By Philip Hersh and Ellen Jean Hirst
Chicago Tribune reporters
6:57 AM CDT, August 30, 2013
In the aftermath of the Boston Marathon bombings, the Bank of America Chicago Marathon is imposing beefed-up security measures for the 26.2-mile race Oct. 13.
"The bag check is something we've been looking at for a couple of years," Carey Pinkowski, the event director, said Thursday. "Is it something that's in response to Boston? I would think partly … but it's something that had been on our radar for a long time."
Marathon participants will be allowed to bring only a 24.5-inch-by-17.5-inch clear plastic drawstring bag issued to them for the event. Any bags left unattended during the marathon will be "collected and discarded," according to a news release. Runners will have a chance to check their event-issued bags before starting the race.
Race organizers and city officials said they notified the 45,000 participants.
In the April 15 Boston Marathon tragedy, pressure cooker bombs hidden in backpacks exploded near the finish line, killing three people and injuring more than 260.
Chicago Marathon spectators are technically allowed to bring bags to the reunion area at Grant Park's Butler Field but are strongly discouraged from doing so "to maintain an efficient flow of pedestrians," according to a marathon news release. As in the past, spectators will not be able to congregate at the start of the race or the finish line, but they can gather elsewhere on the route. Spectator bags along the race's course will be subject to random searches throughout the event, and Chicago police will have bomb-sniffing dogs at the race, according to the city's Office of Emergency Management and Communications.

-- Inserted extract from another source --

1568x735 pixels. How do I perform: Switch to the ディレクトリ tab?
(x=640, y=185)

As an additional security measure this year, participants will have to present identification to pick up their race packets — no one can pick up a packet on someone's behalf. Participants will enter the race through designated gateways on Jackson Drive, Congress Parkway and Harrison Street off of Michigan Avenue.

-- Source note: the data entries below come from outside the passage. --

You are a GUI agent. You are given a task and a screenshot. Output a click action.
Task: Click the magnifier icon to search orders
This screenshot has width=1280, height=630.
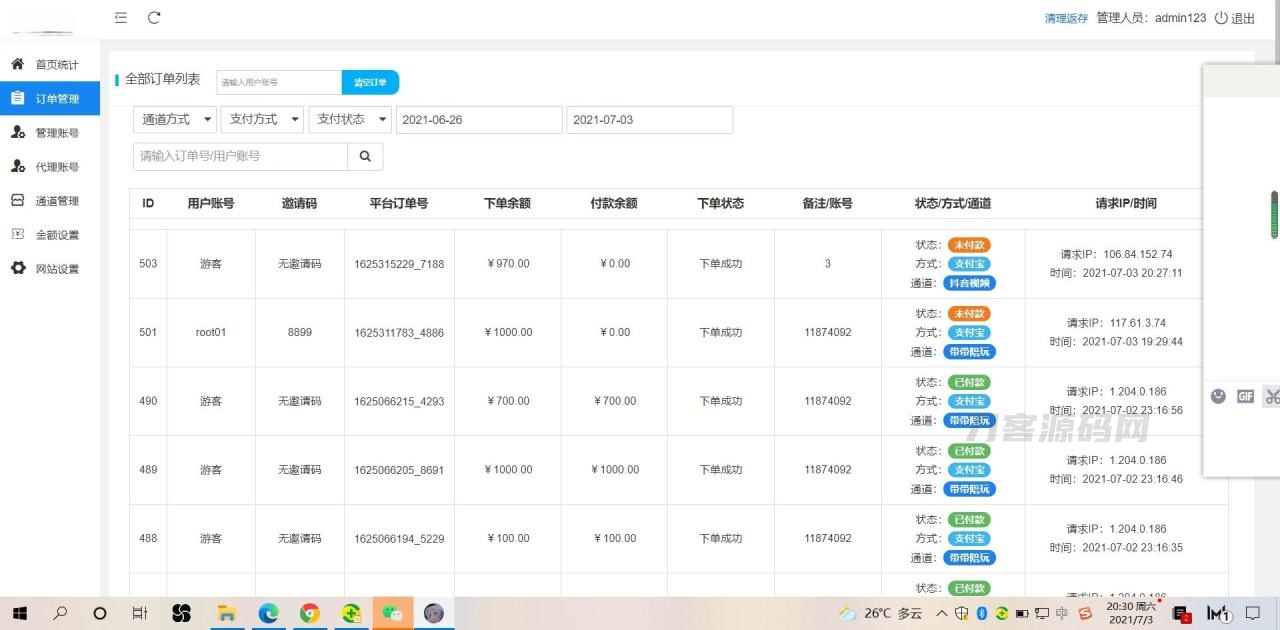point(364,156)
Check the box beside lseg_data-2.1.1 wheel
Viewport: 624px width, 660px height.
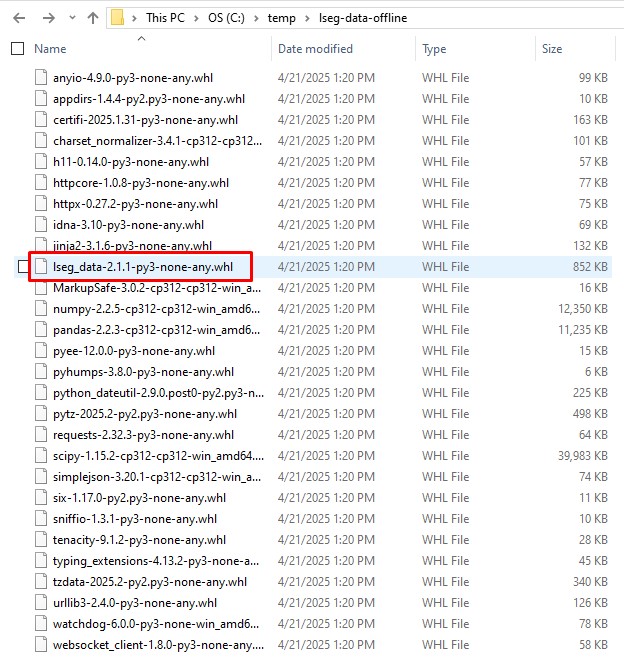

Chicago Marathon spokesman Jeremy Borling said the city already had employed some of the new security measures for Lollapalooza and the Blackhawks' victory parade.
The Chicago Marathon typically attracts runners from all 50 states and more than 100 countries and more than 1 million spectators.
"It's going to simplify the process," Pinkowski said. "But getting into the start area, the fact that we're using those clear bags that can be screened quickly, our guys can work efficiently and effectively. ... When a person finishes a race, (on) a cool day they want to get into some dry material — it's a big enough bag that they can put some clothes (in it) and get in some dry clothes."